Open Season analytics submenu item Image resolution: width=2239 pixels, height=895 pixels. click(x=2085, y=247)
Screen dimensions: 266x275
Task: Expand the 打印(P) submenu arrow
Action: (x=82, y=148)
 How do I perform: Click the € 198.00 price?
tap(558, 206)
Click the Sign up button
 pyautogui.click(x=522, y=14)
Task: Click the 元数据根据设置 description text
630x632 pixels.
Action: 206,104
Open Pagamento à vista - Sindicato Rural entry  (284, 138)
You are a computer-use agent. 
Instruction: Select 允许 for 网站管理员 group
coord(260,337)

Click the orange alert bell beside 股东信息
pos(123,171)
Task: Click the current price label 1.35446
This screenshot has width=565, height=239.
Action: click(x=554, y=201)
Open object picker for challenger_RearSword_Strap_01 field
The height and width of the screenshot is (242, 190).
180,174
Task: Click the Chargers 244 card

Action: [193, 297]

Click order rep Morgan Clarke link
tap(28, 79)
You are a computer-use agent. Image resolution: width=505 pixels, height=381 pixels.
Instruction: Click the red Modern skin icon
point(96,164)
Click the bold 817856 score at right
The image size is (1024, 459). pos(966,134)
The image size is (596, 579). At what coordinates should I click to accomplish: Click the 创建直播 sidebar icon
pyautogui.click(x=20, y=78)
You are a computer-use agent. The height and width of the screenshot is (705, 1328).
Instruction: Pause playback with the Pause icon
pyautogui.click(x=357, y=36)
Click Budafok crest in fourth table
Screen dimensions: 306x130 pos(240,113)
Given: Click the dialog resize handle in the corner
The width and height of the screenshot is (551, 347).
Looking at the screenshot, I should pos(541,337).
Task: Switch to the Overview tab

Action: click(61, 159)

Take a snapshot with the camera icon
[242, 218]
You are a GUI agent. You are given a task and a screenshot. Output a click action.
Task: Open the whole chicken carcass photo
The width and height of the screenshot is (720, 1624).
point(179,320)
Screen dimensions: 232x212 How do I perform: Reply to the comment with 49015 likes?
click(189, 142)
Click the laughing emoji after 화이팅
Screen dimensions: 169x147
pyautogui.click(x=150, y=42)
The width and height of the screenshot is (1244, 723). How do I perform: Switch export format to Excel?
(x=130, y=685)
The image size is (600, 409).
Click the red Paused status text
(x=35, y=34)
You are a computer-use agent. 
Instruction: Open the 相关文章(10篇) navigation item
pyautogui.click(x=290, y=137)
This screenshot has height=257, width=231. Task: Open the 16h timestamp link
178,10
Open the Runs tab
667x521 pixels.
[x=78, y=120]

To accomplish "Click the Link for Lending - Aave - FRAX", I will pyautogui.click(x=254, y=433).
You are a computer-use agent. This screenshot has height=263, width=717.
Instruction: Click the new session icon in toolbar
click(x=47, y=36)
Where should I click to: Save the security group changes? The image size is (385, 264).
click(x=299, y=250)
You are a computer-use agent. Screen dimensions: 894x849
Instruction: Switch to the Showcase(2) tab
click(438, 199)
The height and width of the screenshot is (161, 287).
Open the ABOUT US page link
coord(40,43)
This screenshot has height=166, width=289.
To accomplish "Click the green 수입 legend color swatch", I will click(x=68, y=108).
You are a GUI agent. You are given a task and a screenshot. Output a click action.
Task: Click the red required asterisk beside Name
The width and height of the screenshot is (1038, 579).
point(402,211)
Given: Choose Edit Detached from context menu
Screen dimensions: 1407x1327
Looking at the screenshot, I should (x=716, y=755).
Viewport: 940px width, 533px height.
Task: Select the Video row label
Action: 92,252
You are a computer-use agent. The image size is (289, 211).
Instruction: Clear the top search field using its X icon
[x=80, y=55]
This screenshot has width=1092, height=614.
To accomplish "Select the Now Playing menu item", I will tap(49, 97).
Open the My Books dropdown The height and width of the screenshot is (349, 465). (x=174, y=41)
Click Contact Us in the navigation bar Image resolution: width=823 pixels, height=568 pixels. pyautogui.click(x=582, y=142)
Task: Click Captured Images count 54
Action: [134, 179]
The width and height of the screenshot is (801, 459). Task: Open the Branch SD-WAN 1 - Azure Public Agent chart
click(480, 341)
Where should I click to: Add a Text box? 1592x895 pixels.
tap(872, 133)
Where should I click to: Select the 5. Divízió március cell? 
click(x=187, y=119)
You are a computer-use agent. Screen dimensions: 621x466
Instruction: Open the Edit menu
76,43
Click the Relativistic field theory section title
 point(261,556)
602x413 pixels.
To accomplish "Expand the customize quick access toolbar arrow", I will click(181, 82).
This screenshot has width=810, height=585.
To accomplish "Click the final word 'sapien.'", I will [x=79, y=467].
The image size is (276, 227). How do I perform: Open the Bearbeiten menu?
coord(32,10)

_ _ _ _ _

EXERCISE: Above are the entries; give them back verbatim.

RESPONSE AREA:
Open Season analytics submenu item Image resolution: width=2239 pixels, height=895 pixels. click(x=2085, y=247)
Screen dimensions: 266x275
Task: Expand the 打印(P) submenu arrow
Action: (x=82, y=148)
 How do I perform: Click the € 198.00 price?
tap(558, 206)
Click the Sign up button
 pyautogui.click(x=522, y=14)
Task: Click the 元数据根据设置 description text
630x632 pixels.
Action: 206,104
Open Pagamento à vista - Sindicato Rural entry  (284, 138)
You are a computer-use agent. 
Instruction: Select 允许 for 网站管理员 group
coord(260,337)

Click the orange alert bell beside 股东信息
pos(123,171)
Task: Click the current price label 1.35446
This screenshot has width=565, height=239.
Action: click(x=554, y=201)
Open object picker for challenger_RearSword_Strap_01 field
The height and width of the screenshot is (242, 190).
180,174
Task: Click the Chargers 244 card

Action: [193, 297]

Click order rep Morgan Clarke link
tap(28, 79)
You are a computer-use agent. Image resolution: width=505 pixels, height=381 pixels.
Instruction: Click the red Modern skin icon
point(96,164)
Click the bold 817856 score at right
The image size is (1024, 459). pos(966,134)
The image size is (596, 579). At what coordinates should I click to accomplish: Click the 创建直播 sidebar icon
pyautogui.click(x=20, y=78)
You are a computer-use agent. The height and width of the screenshot is (705, 1328).
Instruction: Pause playback with the Pause icon
pyautogui.click(x=357, y=36)
Click Budafok crest in fourth table
Screen dimensions: 306x130 pos(240,113)
Given: Click the dialog resize handle in the corner
The width and height of the screenshot is (551, 347).
Looking at the screenshot, I should pos(541,337).
Task: Switch to the Overview tab

Action: click(61, 159)

Take a snapshot with the camera icon
[242, 218]
You are a GUI agent. You are given a task and a screenshot. Output a click action.
Task: Open the whole chicken carcass photo
The width and height of the screenshot is (720, 1624).
point(179,320)
Screen dimensions: 232x212 How do I perform: Reply to the comment with 49015 likes?
click(189, 142)
Click the laughing emoji after 화이팅
Screen dimensions: 169x147
pyautogui.click(x=150, y=42)
The width and height of the screenshot is (1244, 723). How do I perform: Switch export format to Excel?
(x=130, y=685)
The image size is (600, 409).
Click the red Paused status text
(x=35, y=34)
You are a computer-use agent. 
Instruction: Open the 相关文章(10篇) navigation item
pyautogui.click(x=290, y=137)
This screenshot has height=257, width=231. Task: Open the 16h timestamp link
178,10
Open the Runs tab
667x521 pixels.
[x=78, y=120]

To accomplish "Click the Link for Lending - Aave - FRAX", I will pyautogui.click(x=254, y=433).
You are a computer-use agent. This screenshot has height=263, width=717.
Instruction: Click the new session icon in toolbar
click(x=47, y=36)
Where should I click to: Save the security group changes? The image size is (385, 264).
click(x=299, y=250)
You are a computer-use agent. Screen dimensions: 894x849
Instruction: Switch to the Showcase(2) tab
click(438, 199)
The height and width of the screenshot is (161, 287).
Open the ABOUT US page link
coord(40,43)
This screenshot has height=166, width=289.
To accomplish "Click the green 수입 legend color swatch", I will click(x=68, y=108).
You are a GUI agent. You are given a task and a screenshot. Output a click action.
Task: Click the red required asterisk beside Name
The width and height of the screenshot is (1038, 579).
point(402,211)
Given: Choose Edit Detached from context menu
Screen dimensions: 1407x1327
Looking at the screenshot, I should (x=716, y=755).
Viewport: 940px width, 533px height.
Task: Select the Video row label
Action: 92,252
You are a computer-use agent. The image size is (289, 211).
Instruction: Clear the top search field using its X icon
[x=80, y=55]
This screenshot has width=1092, height=614.
To accomplish "Select the Now Playing menu item", I will tap(49, 97).
Open the My Books dropdown The height and width of the screenshot is (349, 465). (x=174, y=41)
Click Contact Us in the navigation bar Image resolution: width=823 pixels, height=568 pixels. pyautogui.click(x=582, y=142)
Task: Click Captured Images count 54
Action: [134, 179]
The width and height of the screenshot is (801, 459). Task: Open the Branch SD-WAN 1 - Azure Public Agent chart
click(480, 341)
Where should I click to: Add a Text box? 1592x895 pixels.
tap(872, 133)
Where should I click to: Select the 5. Divízió március cell? 
click(x=187, y=119)
You are a computer-use agent. Screen dimensions: 621x466
Instruction: Open the Edit menu
76,43
Click the Relativistic field theory section title
 point(261,556)
602x413 pixels.
To accomplish "Expand the customize quick access toolbar arrow", I will click(181, 82).
This screenshot has width=810, height=585.
To accomplish "Click the final word 'sapien.'", I will [x=79, y=467].
The image size is (276, 227). How do I perform: Open the Bearbeiten menu?
coord(32,10)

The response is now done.